* VOTRE TRAVAIL
#1 Recopiez fidèlement le passage du texte sur la précarité et la santé psychique qui commence par les mots « Mme Marie-Jo Zimmermann, présidente, s'est demandé » et s'achève sur « familial est rompu. ».
#2 Poursuivez le texte sur la précarité et la santé psychique à partir de sa dernière phrase.

Mme Martine Carrillon-Couvreur a insisté sur la nécessité de se préoccuper de ce problème. Il aurait absolument fallu que la fermeture des lits de psychiatrie dans les hôpitaux, que l'on peut comprendre, s'accompagnât d'un développement des formules d'accompagnement, en particulier en appartements thérapeutiques. Car, partout en France, les personnes précaires qui souffrent de troubles graves, après avoir été hospitalisées en urgence, sont à nouveau livrées à la rue quand elles en sortent. Quand on arrive dans une gare parisienne, on est frappé par la grande désocialisation de ces personnes et on se dit qu'un coup de folie est tout à fait possible. Il est vraiment temps de prendre conscience que la pauvreté et la précarité entraînent obligatoirement des difficultés d'ordre psychique.

Mme Marie-Jo Zimmermann, présidente, s'est demandé si ces personnes présentaient déjà ces troubles ou s'ils s'étaient développés avec la précarité. Quand on les voit, prostrées dans les gares, on se demande si tout lien familial est rompu.

Mme Martine Chochon a répondu que si ces troubles sont parfois anciens, la situation de ces personnes les aggrave indéniablement.

Mme Geneviève Gueydan a ajouté qu'il s'agit de personnes malades. Incapables de prendre en charge une vie normale, n'arrivant pas même à conserver le RMI, elles subissent une véritable dégringolade, jusqu'à la rue. La moitié des personnes qui se trouvent en dessous du seuil de pauvreté sont isolées et les études montrent qu'elles n'ont aucun réseau social. L'isolement est donc un facteur aggravant

Mme Geneviève Roche a souligné que les facteurs de vulnérabilité et de précarité s'entretiennent mutuellement et qu'au bout d'un moment on ne sait plus comment rompre ce cercle vicieux et même simplement apporter un soutien à ces personnes.

Mme Odile Morilleau a rappelé qu'une grande partie des personnes en situation de précarité ont vécu une série de ruptures, plus ou moins involontaires, familiales, professionnelles, mais aussi dans leurs traitements médicaux.

Mme Geneviève Roche a indiqué qu'elle traiterait essentiellement des problèmes avant la naissance, avant que Mme Chochon n'en vienne aux questions liées à l'enfant.

Travaillant dans le nord du 18e arrondissement, elle a affaire à deux types de populations précaires. Les premières sont des femmes françaises, installées depuis des générations dans des HLM, qui se trouvent en situation de précarité parce qu'elles ont peu de ressources financières et éducatives. Elles présentent des pathologies compliquées, psychiques et addictives. Dans leur cas, on ne peut pas vraiment parler d'isolement social mais d'un monde clos avec des difficultés qui se transmettent de génération en génération.

Les secondes sont les femmes étrangères que l'on rencontre dans les hébergements précaires. L'instabilité est une de leurs caractéristiques : elles passent fréquemment d'un hébergement chez des compatriotes ou dans la famille à l'hôtel et au centre d'hébergement. Il est donc particulièrement difficile d'organiser un suivi, en particulier en cas de grossesse et on voit encore des femmes arriver aux urgences pour y accoucher.

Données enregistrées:
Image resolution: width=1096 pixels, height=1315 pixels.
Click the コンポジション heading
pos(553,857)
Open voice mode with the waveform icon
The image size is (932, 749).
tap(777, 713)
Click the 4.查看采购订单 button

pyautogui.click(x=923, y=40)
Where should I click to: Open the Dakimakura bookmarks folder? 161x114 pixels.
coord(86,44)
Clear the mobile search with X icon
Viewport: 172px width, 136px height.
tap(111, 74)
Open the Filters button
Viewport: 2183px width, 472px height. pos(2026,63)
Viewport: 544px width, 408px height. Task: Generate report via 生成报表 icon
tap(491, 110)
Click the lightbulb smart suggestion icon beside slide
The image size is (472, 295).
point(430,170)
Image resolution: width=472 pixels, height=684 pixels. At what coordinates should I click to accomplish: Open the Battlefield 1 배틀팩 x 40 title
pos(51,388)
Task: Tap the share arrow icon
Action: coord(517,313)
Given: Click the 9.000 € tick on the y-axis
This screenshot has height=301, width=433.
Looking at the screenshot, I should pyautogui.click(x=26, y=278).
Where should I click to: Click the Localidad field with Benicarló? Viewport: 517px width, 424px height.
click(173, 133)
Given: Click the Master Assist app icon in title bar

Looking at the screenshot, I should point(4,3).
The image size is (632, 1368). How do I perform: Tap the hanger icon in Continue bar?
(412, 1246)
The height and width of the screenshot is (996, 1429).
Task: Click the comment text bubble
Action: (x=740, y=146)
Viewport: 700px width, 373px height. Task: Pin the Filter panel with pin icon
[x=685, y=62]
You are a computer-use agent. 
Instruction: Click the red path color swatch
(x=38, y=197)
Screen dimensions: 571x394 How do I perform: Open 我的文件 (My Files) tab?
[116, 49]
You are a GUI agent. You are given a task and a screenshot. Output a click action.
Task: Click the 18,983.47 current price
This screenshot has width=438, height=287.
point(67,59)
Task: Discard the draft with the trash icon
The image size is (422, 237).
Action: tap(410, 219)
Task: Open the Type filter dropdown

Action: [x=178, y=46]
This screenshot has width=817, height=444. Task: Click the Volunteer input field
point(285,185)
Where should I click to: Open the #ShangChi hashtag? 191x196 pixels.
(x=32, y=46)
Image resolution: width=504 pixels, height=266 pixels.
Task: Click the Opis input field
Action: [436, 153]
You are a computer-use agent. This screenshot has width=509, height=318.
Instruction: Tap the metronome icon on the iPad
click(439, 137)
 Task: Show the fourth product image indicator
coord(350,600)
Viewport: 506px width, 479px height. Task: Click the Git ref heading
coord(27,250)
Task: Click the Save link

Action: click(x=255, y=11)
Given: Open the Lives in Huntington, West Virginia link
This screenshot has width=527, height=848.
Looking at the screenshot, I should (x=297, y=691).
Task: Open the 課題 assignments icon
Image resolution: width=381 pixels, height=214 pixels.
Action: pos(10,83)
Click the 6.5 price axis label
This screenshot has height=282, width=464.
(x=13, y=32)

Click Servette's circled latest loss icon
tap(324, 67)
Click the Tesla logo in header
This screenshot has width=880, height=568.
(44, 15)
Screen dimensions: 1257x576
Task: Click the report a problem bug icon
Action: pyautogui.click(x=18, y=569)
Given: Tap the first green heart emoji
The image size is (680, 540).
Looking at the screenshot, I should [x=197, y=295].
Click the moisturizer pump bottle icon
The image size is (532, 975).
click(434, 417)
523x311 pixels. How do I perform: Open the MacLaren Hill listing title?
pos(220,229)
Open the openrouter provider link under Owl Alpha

* CORRIGÉ
#1
Mme Marie-Jo Zimmermann, présidente, s'est demandé si ces personnes présentaient déjà ces troubles ou s'ils s'étaient développés avec la précarité. Quand on les voit, prostrées dans les gares, on se demande si tout lien familial est rompu.

#2
Mme Marie-Jo Zimmermann, présidente, a rappelé que le fait de ne pas parler le français était pour ces femmes un handicap supplémentaire. C'est pourquoi elle insiste souvent sur la nécessité d'un apprentissage de la langue dès l'arrivée en France.

Mme Geneviève Roche a souligné que le premier handicap était le problème de survie, qui empêche de reconnaître l'état de grossesse et même de formuler une demande d'aide. La femme étrangère enceinte est obligée ensuite de suivre une sorte de parcours du combattant car elle ne sait ni où elle doit aller ni ce qu'il faut faire.

Certaines accouchent à domicile : une étude portant sur deux mois en 2005, dans le 18e arrondissement, montre qu'elles sont environ une dizaine sur 250 accouchements. Mais elles sont aussi souvent contraintes d'accoucher en clinique car, quand la grossesse est découverte tardivement, il est très difficile d'obtenir une place dans une maternité et de bénéficier d'une prise en charge hospitalière. Bien évidemment, l'instabilité du logement complique encore le suivi pendant la grossesse.

Dans ces conditions, la PMI est amenée à collaborer fréquemment avec le SAMU social, la CAFDA et Médecins du monde, qui reçoivent des femmes enceintes en première intention.

Tout ceci a des conséquences médicales sur les grossesses, avec une fréquence plus élevée de la prématurité et des petits poids à la naissance, ainsi qu'une vulnérabilité psychique rendant difficile la relation entre la mère et l'enfant, ce qui aura des effets ultérieurement.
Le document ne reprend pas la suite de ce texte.